Wall Street dropped back with the S&P 500 -0.4% at 2565, and whilst Asian markets were mixed to slightly higher (Nikkei +0.5%), European markets are taking the lead from Wall Street early today. In forex the slip on the dollar into the close last night has been held today but with very little real direction. The big mover has been the New Zealand dollar which continues to suffer amidst the socialist policy agenda of the new Labour government being laid out. In commodities, gold is mixed whilst oil is also trading around the flat line in early moves.
Traders will be keeping an eye on the flash PMIs for both manufacturing and services the Eurozone and US today, meaning the euro and US dollar could be impacted. Through the early part of the European session the individual Eurozone countries announce before the flash Eurozone Manufacturing PMI at 0900BST expected to dip slightly to 57.9 (from 58.1 as a final reading last month) whilst the flash Eurozone Services PMI is expected to tick down to 55.7 (from 55.8). This means that the flash Eurozone Composite PMI is expected to drop slightly to 56.5 (from 56.7 last month) The US flash PMIs are at 1445BST with flash US Manufacturing PMI expected to improve slightly to 53.3 (from 53.1 last month), whilst the flash US Services PMI is expected to be slightly lower at 55.2 (down from 55.3 last month). This is interesting again, given how strong both the ISM Manufacturing and Non-Manufacturing readings were a few weeks ago. The Richmond Manufacturing Index is at 1500BST and is expected to dip slightly to +17 (from +19) but this remains a strong number.
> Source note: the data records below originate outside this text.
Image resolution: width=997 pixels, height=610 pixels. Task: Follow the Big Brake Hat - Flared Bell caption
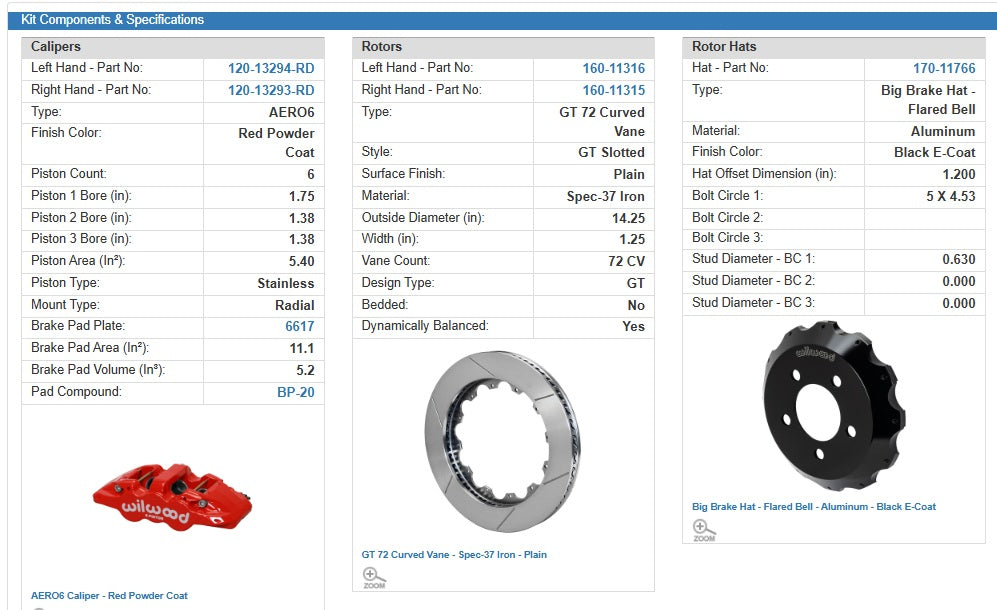click(x=813, y=507)
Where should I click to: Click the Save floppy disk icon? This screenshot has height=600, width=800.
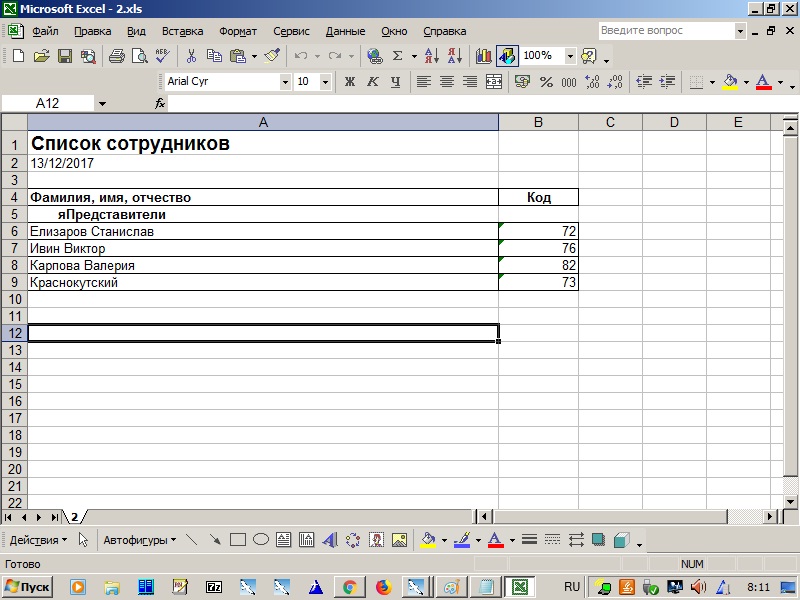click(x=64, y=56)
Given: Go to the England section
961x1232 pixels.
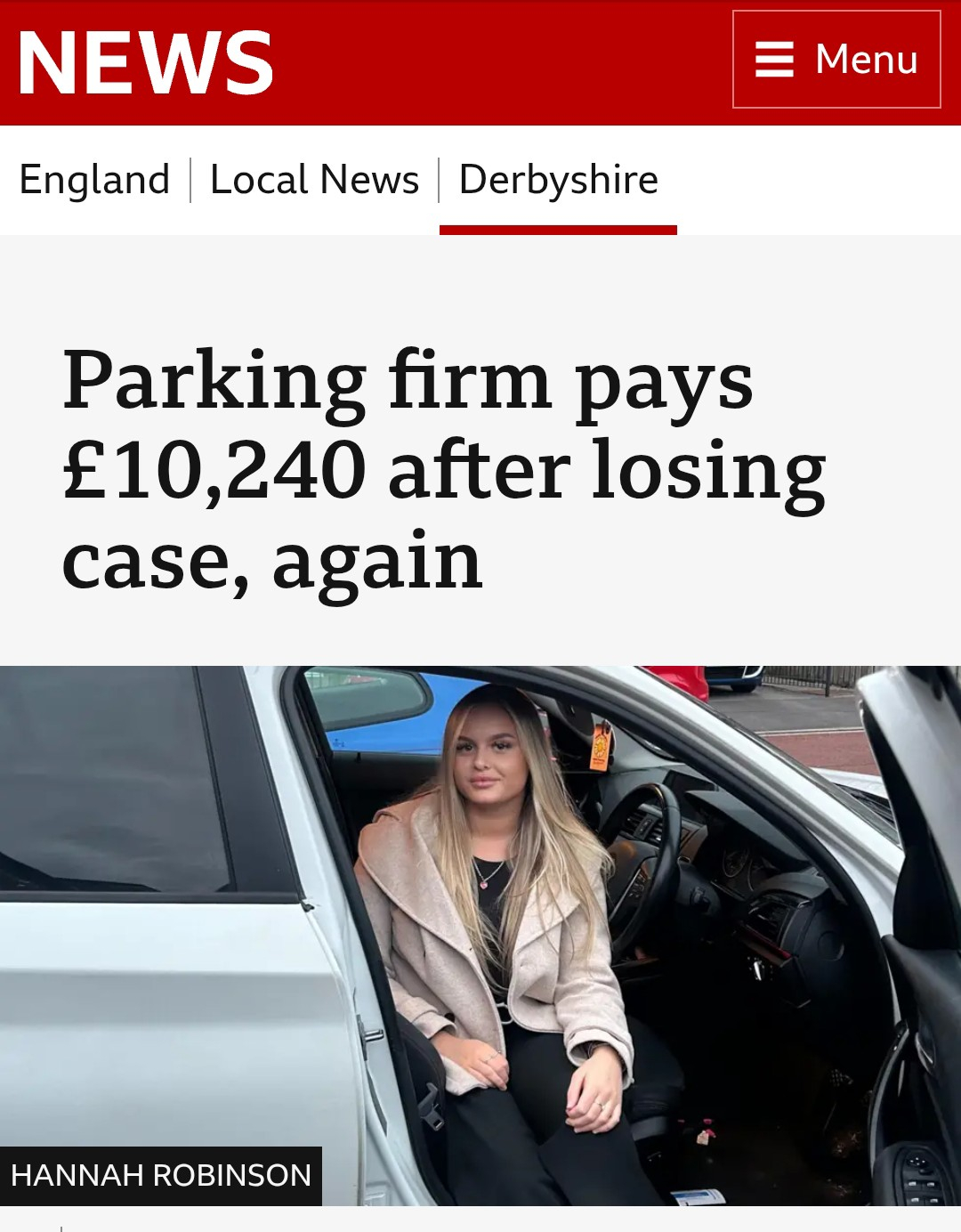Looking at the screenshot, I should point(94,180).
Chart of the Day – DAX Xetra
Global equity markets have been pushing higher in recent weeks and dragged higher by ever more all-time highs on Wall Street, the DAX has managed a break above 13,000. However the bulls are by no means having it all their own way. The support of a seven week uptrend on the DAX was breached last week as the bulls have begun to look increasingly tired. Having posted an all-time high of 13,095 last week the negative candles are beginning to rack up. Another failed intraday move above 13,000 adds to the building questions of the sustainability of this run higher. The momentum indicators are positing a series of sell signals now with the MACD lines crossing lower, the Stochastics confirming a sell signal. If the RSI were to now close below 70 is would be a full set. Ultimately it is the price which drives market moves and the support is holding firm around 12,910, whilst there also seems an appetite to support above the old key breakout from June at 12,951. The hourly chart shows a mixed near term outlook with a trading band of 185 ticks. Breakout would imply 185 ticks in the direction of the break and given the positive outlook for global markets remains in play, this flies in the face of corrective momentum indicators. With such choppy and mixed moves, look to trade the break. Initial support is 12,956 and resistance at 13,069.
There is a mild negative bias to the trading outlook which is acting as a drag in the near term. Another negative candle yesterday bounced from around the initial support of last week’s low at $1.1730 but the momentum indicators are slipping back and suggest that this is a market that is using rallies to sell into. Trading under the near term pivot at $1.1820 will maintain this outlook and the configuration of the momentum indicators suggests that the market is positioning for a test of the $1.1660 key support in due course. As the week drags on the ECB policy meeting will come ever more into focus and this could develop a consolidation, but for now strength is seen as a chance to lighten positions.
Cable is a market which is extremely nuanced at the moment, with several factors able to pull it around on a daily basis. Right now there is a mild rally taking hold which is on the brink of breaking a four week downtrend. Momentum indicators are neutral but there is a slight tick higher on the Stochastics which reflect the improvement in the chart since Friday’s bull hammer candlestick. A small positive candle yesterday is being followed by early gains today and on the hourly chart this means that resistance at $1.3230 is being directly challenged. The hourly chart also shows a subtle shift in near term momentum now with an improving configuration forming on hourly RSI and MACD lines. Holding above the support at $1.3155 is now important for the recovery whilst a decisive move above $1.3230 today would complete a small head and shoulders base pattern and imply 140 pips of upside towards $1.3370, so at least suggesting a rally to test the key near term rally high at $1.3335.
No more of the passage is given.